start PROVIDED INFORMATION

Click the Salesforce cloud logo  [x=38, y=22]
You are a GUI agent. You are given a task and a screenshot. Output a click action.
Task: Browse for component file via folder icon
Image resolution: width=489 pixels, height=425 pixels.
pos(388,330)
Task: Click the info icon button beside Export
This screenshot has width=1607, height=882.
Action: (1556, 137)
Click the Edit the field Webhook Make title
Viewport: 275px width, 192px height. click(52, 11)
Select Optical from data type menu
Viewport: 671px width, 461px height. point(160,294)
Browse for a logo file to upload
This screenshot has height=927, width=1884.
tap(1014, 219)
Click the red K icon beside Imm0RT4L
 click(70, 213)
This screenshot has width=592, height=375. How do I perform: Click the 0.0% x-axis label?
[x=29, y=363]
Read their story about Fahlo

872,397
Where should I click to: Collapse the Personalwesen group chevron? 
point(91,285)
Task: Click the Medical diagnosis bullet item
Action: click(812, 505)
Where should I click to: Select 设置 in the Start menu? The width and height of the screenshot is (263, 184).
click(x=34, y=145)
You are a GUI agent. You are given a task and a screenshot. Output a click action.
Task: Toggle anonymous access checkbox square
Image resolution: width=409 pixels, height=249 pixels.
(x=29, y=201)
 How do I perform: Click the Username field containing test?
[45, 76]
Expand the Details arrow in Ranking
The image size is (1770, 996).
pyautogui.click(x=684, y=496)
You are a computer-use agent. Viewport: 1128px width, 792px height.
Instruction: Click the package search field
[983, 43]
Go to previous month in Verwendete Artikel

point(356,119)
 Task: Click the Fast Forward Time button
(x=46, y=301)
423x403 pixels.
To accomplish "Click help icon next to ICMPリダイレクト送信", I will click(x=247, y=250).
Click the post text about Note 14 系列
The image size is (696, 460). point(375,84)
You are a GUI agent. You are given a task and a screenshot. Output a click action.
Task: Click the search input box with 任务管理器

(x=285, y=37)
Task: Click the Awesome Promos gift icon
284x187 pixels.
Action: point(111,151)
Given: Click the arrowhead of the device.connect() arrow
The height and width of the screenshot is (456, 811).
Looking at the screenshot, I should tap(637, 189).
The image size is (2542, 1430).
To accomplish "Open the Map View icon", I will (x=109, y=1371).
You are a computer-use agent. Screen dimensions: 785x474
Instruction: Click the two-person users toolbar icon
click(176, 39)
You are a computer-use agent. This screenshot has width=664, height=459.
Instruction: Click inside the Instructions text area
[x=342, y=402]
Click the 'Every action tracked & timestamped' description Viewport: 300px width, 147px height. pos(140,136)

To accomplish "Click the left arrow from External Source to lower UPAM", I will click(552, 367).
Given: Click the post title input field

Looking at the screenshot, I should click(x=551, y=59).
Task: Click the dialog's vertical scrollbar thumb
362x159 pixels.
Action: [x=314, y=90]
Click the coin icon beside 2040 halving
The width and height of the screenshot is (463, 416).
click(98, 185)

end PROVIDED INFORMATION

## [TASK INSTRUCTIONS]
Rewrite the lines from the one containing "The image size is (2542, 1430)." through the end of the records, swapping "computer-use agent" for "GUI agent" and leaving everything else as it is.

## [TASK RESULT]
The image size is (2542, 1430).
To accomplish "Open the Map View icon", I will (x=109, y=1371).
You are a GUI agent. Screen dimensions: 785x474
Instruction: Click the two-person users toolbar icon
click(176, 39)
You are a GUI agent. This screenshot has width=664, height=459.
Instruction: Click inside the Instructions text area
[x=342, y=402]
Click the 'Every action tracked & timestamped' description Viewport: 300px width, 147px height. pos(140,136)

To accomplish "Click the left arrow from External Source to lower UPAM", I will click(552, 367).
Given: Click the post title input field

Looking at the screenshot, I should click(x=551, y=59).
Task: Click the dialog's vertical scrollbar thumb
362x159 pixels.
Action: [x=314, y=90]
Click the coin icon beside 2040 halving
The width and height of the screenshot is (463, 416).
click(98, 185)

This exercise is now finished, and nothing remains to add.